So who keeps on downvoting you on Reddit? We’ll find out.
But first – three notes:
- You may be familiar with Reddit. If you’re not – you can read this explanation about what Reddit is.
- To answer that question, I downloaded a dataset that was built in early 2011 or very late 2010. The dataset is a 29MB gzip compressed and contains 7,405,561 votes from 31,927 users over 2,046,401 links. You can read about the methodology here.
- The file contains three columns – a vote, a userid, and a link. Only people who had their privacy settings set to open had that data read by an API. There is no meta-data about who these people are in real life (IRL) or even what was the nature of the content they were upvoting and downvoting.
So, who’s downvoting you on reddit?
To find out, I took that huge file transformed it into another one – boiling it down into a single user name, how many times that username vote (numberofvotes), and the average of all their votes.
You can see below that _mike voted 26 times, and, if you take the average of all his votes, +1 for an upvote and -1 for a downvote, it turns out to be -.92. Basically, _mike didn’t like a lot of what he saw.

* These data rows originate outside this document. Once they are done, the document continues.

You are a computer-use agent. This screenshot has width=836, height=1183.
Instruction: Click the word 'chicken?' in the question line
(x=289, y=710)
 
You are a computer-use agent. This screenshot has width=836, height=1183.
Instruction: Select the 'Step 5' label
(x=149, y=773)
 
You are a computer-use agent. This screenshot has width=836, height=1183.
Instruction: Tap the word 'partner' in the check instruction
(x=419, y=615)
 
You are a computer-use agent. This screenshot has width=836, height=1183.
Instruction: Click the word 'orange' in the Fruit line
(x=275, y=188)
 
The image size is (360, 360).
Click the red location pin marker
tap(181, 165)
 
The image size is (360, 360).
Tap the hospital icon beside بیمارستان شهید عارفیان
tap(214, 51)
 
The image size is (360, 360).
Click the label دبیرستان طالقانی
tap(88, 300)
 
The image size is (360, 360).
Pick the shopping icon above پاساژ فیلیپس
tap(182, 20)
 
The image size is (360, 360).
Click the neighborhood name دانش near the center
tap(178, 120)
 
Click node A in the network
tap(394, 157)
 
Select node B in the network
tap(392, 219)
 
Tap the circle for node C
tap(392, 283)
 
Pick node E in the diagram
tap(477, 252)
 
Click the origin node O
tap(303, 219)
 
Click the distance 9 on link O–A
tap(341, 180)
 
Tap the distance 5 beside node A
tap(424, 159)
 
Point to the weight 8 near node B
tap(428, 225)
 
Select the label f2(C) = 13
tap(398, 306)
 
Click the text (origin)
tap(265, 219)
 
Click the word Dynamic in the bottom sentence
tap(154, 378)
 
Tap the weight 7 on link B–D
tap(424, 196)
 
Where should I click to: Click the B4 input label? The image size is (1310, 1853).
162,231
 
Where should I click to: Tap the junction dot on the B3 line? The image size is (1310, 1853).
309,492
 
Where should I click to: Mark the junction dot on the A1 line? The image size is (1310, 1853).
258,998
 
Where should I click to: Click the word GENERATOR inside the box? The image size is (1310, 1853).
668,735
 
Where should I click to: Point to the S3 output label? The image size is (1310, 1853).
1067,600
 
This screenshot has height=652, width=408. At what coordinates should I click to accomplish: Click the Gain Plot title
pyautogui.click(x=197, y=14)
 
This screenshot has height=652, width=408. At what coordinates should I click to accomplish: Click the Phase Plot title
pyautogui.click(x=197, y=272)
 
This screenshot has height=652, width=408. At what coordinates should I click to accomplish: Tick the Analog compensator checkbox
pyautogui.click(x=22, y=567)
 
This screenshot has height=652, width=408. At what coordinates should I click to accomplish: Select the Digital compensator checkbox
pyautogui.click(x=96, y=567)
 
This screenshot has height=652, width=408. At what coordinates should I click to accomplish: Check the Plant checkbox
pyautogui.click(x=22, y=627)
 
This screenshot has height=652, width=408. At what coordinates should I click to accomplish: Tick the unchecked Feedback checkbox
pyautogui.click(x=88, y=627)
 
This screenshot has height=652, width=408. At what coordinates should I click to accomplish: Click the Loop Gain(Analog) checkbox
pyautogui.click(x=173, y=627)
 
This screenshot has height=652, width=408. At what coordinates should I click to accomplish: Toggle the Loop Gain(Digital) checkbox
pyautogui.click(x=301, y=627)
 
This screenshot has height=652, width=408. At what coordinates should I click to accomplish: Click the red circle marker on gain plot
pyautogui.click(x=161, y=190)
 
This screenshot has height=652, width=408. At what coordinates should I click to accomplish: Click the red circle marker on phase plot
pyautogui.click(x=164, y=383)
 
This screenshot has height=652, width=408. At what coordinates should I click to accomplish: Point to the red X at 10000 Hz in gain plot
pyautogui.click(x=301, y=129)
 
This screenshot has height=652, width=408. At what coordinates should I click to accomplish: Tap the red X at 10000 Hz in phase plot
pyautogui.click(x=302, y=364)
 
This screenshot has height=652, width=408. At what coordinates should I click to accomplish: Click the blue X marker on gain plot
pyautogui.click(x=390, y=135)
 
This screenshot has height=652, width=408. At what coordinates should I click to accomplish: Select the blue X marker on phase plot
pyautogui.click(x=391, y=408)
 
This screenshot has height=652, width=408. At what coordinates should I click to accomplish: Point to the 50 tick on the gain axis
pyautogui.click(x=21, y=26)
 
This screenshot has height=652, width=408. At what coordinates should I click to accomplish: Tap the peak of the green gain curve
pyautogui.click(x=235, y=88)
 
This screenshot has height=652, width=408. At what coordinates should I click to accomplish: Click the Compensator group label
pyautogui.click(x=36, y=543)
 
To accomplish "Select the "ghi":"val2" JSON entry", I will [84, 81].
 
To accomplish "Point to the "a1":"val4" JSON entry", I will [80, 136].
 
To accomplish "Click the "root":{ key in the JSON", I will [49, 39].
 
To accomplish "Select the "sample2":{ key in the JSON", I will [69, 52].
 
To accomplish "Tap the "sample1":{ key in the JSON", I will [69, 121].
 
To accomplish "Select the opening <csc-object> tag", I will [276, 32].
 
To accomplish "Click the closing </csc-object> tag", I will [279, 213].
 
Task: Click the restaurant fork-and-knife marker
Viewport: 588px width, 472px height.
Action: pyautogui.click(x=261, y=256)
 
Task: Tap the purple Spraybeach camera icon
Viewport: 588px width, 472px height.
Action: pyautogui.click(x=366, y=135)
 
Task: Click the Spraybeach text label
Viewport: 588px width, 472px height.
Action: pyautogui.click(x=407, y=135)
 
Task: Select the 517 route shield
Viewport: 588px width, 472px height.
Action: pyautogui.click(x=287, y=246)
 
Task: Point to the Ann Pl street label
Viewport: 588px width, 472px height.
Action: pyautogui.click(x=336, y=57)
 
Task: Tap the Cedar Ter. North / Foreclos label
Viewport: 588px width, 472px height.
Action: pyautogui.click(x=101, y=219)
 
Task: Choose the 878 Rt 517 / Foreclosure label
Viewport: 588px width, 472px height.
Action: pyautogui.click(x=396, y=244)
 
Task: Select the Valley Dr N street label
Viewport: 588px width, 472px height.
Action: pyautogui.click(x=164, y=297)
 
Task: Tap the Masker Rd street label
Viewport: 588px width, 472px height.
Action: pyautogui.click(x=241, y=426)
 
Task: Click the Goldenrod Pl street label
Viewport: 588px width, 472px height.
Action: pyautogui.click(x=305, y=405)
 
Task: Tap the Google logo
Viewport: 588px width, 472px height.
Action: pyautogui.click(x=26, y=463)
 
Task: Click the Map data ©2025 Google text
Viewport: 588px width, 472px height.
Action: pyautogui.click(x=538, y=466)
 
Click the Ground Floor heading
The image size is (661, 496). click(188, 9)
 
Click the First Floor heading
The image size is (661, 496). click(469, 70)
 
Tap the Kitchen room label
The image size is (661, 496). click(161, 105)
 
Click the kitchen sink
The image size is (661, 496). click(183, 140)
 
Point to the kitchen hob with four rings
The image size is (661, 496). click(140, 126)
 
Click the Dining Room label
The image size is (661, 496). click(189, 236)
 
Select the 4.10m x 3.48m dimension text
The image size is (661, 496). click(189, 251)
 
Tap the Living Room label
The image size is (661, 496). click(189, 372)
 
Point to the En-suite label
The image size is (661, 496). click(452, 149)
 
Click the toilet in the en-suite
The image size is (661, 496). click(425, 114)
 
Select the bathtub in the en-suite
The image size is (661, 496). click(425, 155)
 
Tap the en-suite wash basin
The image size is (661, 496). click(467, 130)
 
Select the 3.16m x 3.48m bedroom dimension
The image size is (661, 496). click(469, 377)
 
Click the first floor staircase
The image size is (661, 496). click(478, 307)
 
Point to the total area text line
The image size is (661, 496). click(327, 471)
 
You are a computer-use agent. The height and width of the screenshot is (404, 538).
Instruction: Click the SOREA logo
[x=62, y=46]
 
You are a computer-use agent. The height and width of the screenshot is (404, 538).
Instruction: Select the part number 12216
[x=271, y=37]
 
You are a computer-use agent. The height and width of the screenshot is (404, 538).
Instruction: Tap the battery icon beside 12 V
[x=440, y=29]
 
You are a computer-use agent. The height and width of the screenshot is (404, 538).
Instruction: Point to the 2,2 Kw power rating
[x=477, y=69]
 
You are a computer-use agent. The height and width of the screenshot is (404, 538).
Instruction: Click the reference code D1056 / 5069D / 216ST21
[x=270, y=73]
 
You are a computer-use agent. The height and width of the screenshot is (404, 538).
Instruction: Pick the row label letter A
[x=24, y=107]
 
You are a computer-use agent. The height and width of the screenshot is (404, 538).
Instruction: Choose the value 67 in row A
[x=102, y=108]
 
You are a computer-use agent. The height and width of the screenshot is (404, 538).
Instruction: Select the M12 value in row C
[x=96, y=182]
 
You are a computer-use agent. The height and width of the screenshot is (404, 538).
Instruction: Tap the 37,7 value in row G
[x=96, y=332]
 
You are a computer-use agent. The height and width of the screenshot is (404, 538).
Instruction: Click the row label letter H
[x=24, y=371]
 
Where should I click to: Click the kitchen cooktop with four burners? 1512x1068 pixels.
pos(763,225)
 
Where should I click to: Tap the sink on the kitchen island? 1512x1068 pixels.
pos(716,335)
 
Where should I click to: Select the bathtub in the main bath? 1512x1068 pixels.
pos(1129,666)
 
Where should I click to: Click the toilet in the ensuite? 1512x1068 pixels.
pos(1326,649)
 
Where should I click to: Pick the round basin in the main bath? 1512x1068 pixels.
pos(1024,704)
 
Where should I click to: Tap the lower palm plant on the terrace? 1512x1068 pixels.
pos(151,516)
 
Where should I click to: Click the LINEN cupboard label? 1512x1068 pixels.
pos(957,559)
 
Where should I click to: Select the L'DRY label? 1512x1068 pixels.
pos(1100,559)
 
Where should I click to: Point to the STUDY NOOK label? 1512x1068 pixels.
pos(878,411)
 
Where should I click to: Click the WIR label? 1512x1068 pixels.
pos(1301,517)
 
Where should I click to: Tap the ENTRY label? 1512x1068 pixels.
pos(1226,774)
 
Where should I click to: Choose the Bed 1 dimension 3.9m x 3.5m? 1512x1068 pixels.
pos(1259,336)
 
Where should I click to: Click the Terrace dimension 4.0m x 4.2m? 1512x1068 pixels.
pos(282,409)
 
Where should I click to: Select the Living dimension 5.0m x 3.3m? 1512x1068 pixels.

In fact, _mike upvoted once (+1) and downvoted 25 times (-25). So (- 25) + (+1) is -24, and -24/26 is -.92.
There are over 30,000 usernames here – and that’s a lot of data. It’s really important to visualize the data before you really get into any analysis. One way to do that is to run a histogram.
To read the histogram below, remember:
- Frequency means ‘the number of usernames that fall into this category or range’.
- Numberofvotes means ‘the number of times a username voted.’
- Mean is another word for average.
There are three takeaways from the histogram above:
- The average number of votes by a username was 234.
- A large number of usernames didn’t vote very many times at all.
- There are bumps at 1000 and 2000 votes. (If you’re interested as to why – see the Methodological notes. Incidentally – this is why you should always visualize your data.)
A histogram is built from a Frequency Table, which we’ll see below.
The way to read a frequency table is:
- The ‘Valid’ column means ‘how many times a username voted’.
- Frequency means ‘the number of usernames that falls into this category’.
- Percent means ‘the percentage of all the usernames that those in this category represents’.
There are three takeaways from the Frequency Table above:
- 4877 of the usernames only voted one time (It’s likely they submitted a single link and never returned).
- Note how both the percentages and number of usernames in each category decrease.
- 50.1% of all the usernames voted 20 times or less. (Look at the cumulative percent column and make sure that makes sense to you. We’re going to use this column later.)
You may have heard the term ‘long tail’ many times before. This is a demonstration of what that means. The bars on the histogram falls away to right.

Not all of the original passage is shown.